→ Goal of the exercise: Starting at the line with "You are a computer-use", retype every remaining line of the records exactly. Do not include pictures.

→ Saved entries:
= = = =

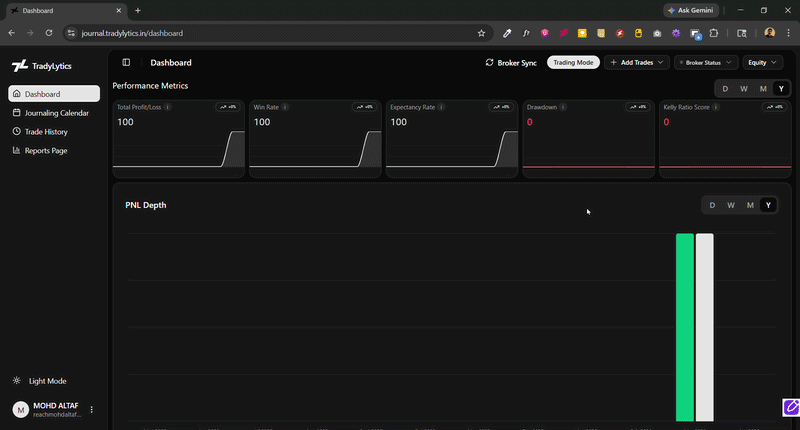Toggle the sidebar panel icon
The height and width of the screenshot is (430, 800).
click(x=126, y=62)
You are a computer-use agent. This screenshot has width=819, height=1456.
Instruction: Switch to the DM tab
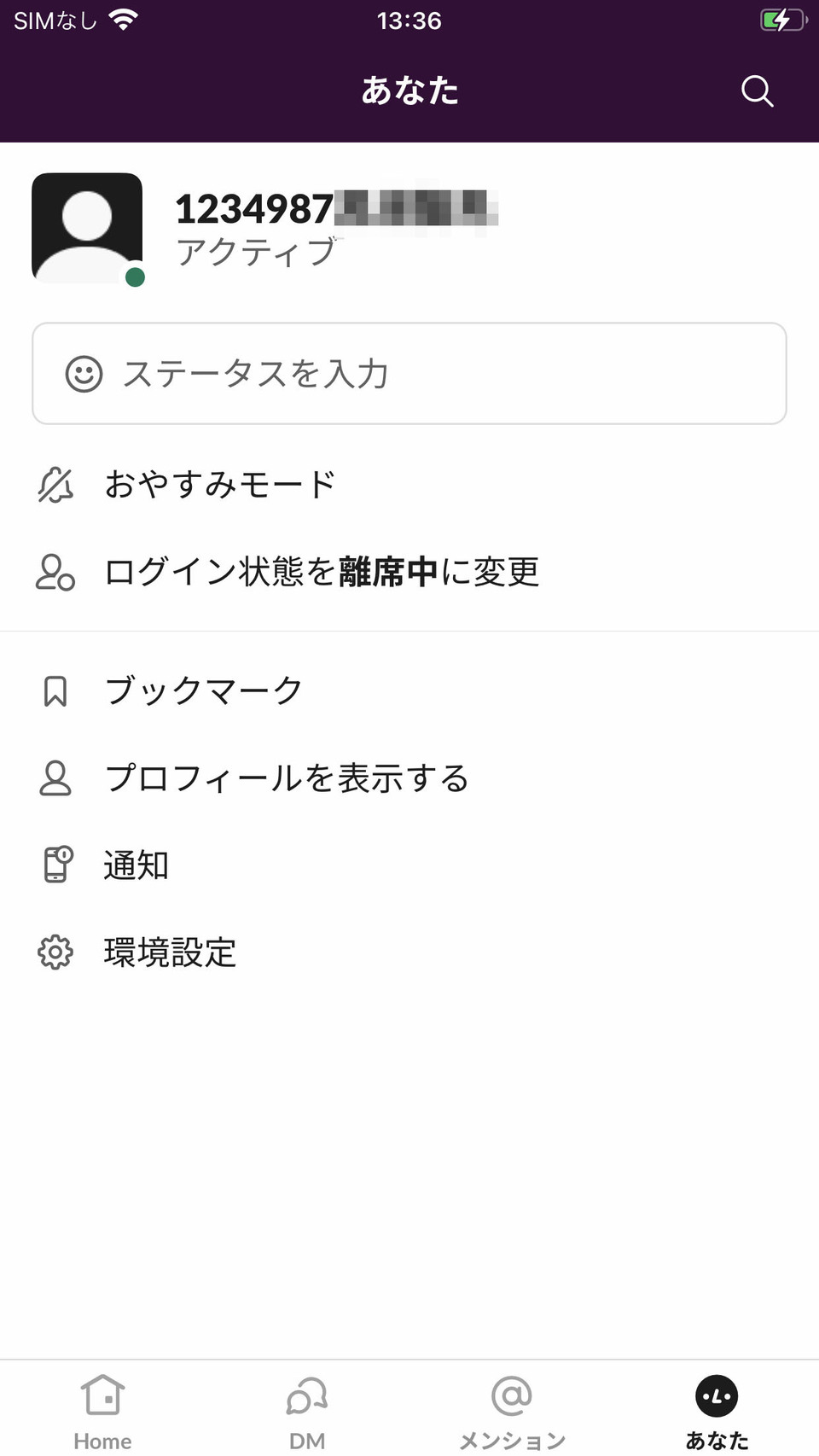tap(307, 1410)
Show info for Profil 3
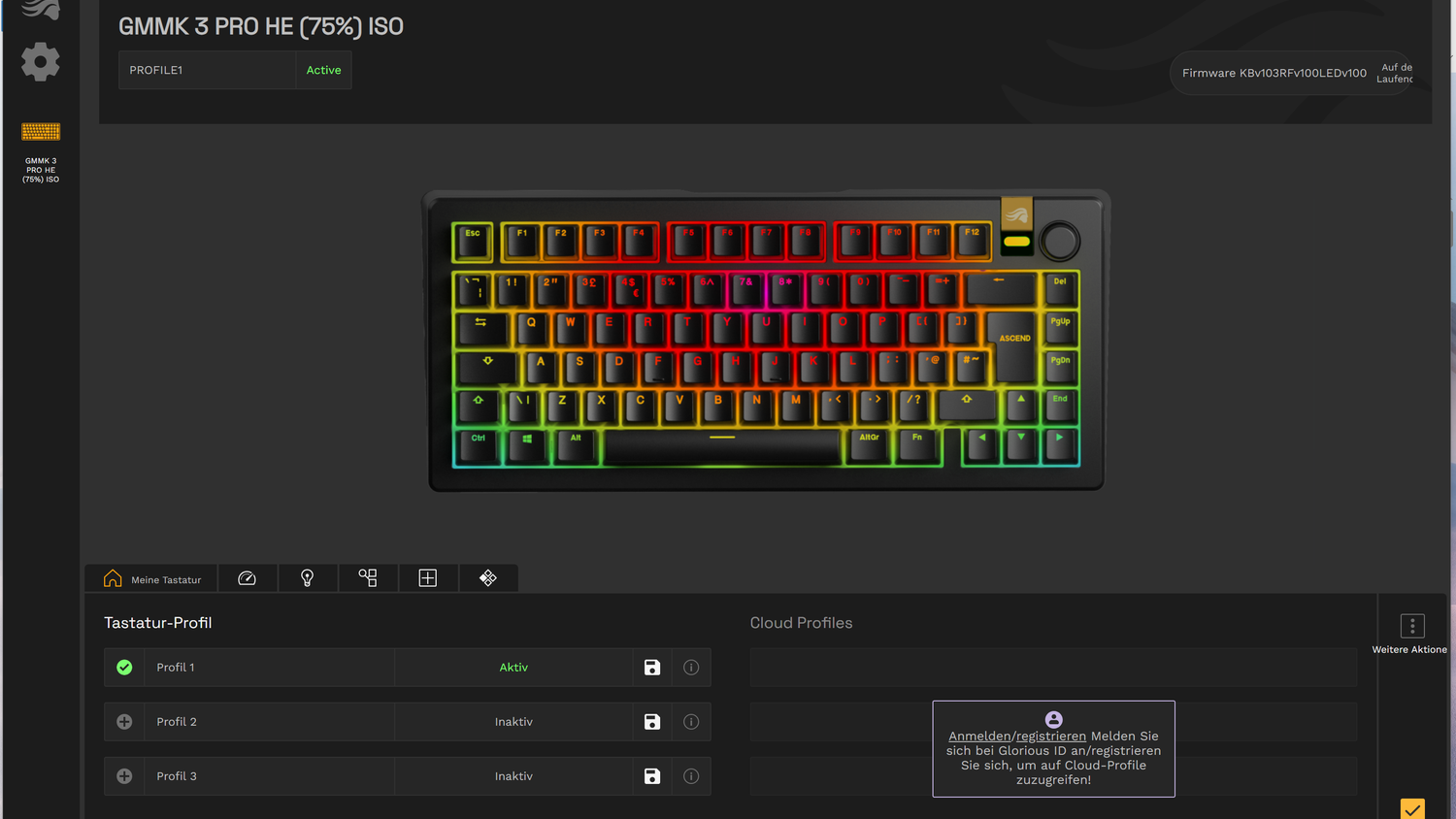The width and height of the screenshot is (1456, 819). point(691,776)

= = = =

→ Solved problem:
You are a computer-use agent. This screenshot has width=819, height=1456.
Instruction: Switch to the DM tab
tap(307, 1410)
Show info for Profil 3
The width and height of the screenshot is (1456, 819). point(691,776)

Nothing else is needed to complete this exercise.